Você, por favor, feche os olhos por alguns minutos, desligue o computador, a televisão, largue o jornal e siga comigo: você tem 54 anos e nunca ouviu. De repente, alguém resolve que viver sem ouvir não é correto, te coloca próteses auditivas e te larga em um mundo barulhento, com muitas buzinas, motos que aceleram, carros turbinados e com grandes alto falantes que gritam sons ininteligíveis. Como você se sentiria?

Lembre-se, até hoje o mundo que vivia era silencioso e quem gritava mais alto eram seus pensamentos. Suas estruturas de aprendizagem eram baseadas em conexões cuja audição não estava presente. Você precisa aprender a aprender de novo.

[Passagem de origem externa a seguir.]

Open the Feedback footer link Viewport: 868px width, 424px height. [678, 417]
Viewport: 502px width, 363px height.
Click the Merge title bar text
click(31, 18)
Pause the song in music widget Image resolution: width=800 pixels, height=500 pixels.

Esse episódio me fez lembrar do filme “A Primeira Vista”, dirigido por Irwin Winkler e baseado na história real do Dr. Oliver Sacks (autor de Tempo de Despertar). Estrelado por Val Kilmer no papel de Virgil Adamson, cego desde criança e que trabalha como massagista em um spa. O personagem conhece Amy Benic (Mira Sorvino), arquiteta, que estava certa que a vida de Virgil melhoraria muito com uma operação para restaurar sua visão. Virgil convivia com a deficiência visual desde a infância e percebia o mundo através das sensações e dos outros sentidos. Com a visão, novas formas de percepção de mundo precisaram ser estabelecidas.

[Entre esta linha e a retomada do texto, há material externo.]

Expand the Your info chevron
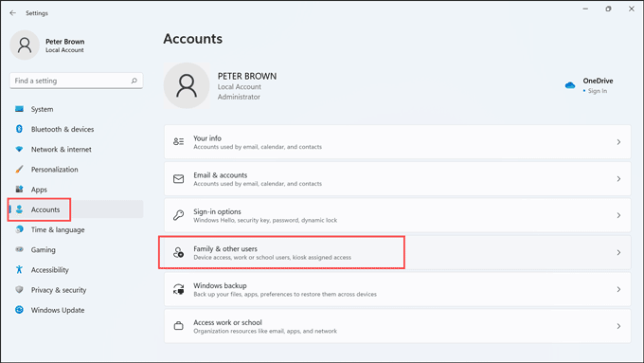Screen dimensions: 644x363 click(x=618, y=142)
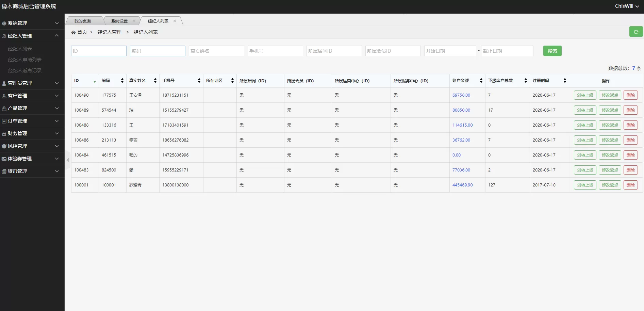The image size is (644, 311).
Task: Click the green 搜索 button
Action: pyautogui.click(x=552, y=51)
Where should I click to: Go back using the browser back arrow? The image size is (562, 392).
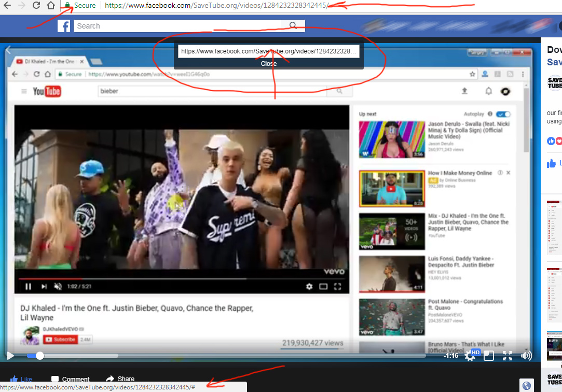pyautogui.click(x=7, y=6)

Assim como Virgil, o Sr. Antônio percebia o mundo através de sensações apuradas de seus outros sentidos e ele desenvolveu várias habilidades que supriam sua falta de audição. Seu Antônio e Virgil construíram suas referências de mundo sem um de seus sentidos. Adquirir esse novo sentido exige nova forma de reconhecer o mundo, novas formas de construir a aprendizagem.

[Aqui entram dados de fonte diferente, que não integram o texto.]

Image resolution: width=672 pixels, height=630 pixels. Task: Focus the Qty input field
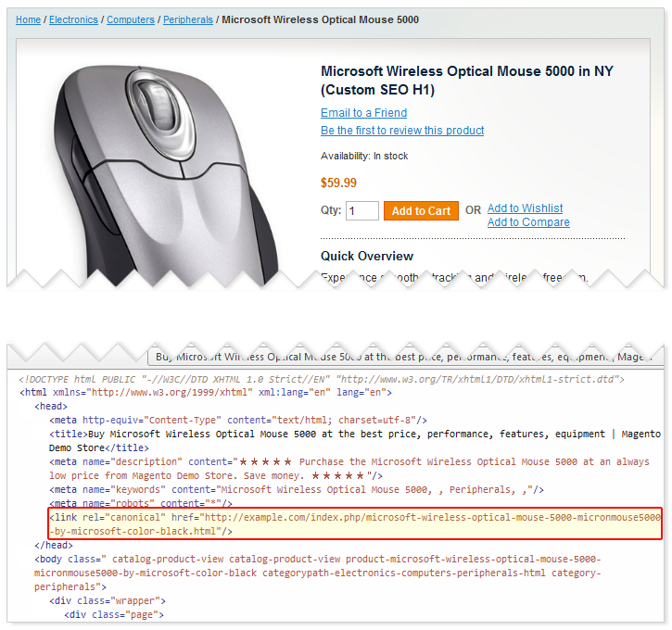(362, 211)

Claro que aqui não estou afirmando que devolver o sentido a uma pessoa que o perdeu ou nunca teve seja errado, claro que não, mesmo porque se assim o fizesse eu estaria indo contra tudo aquilo que acreditei durante toda minha vida. Eu somente questiono com que direito sempre achamos que sabemos o que é melhor para o outro. Como eu pude ter a certeza que falar seria imprescindível para o Sr. Antônio, ele simplesmente não quer, não sente falta e não precisa disso para viver, ele tem vergonha de falar. O imediatismo que esperamos das reações humanas não existem, hoje ele gosta de ouvir e entende que, mesmo por uma questão de sobrevivência, ouvir é fundamental.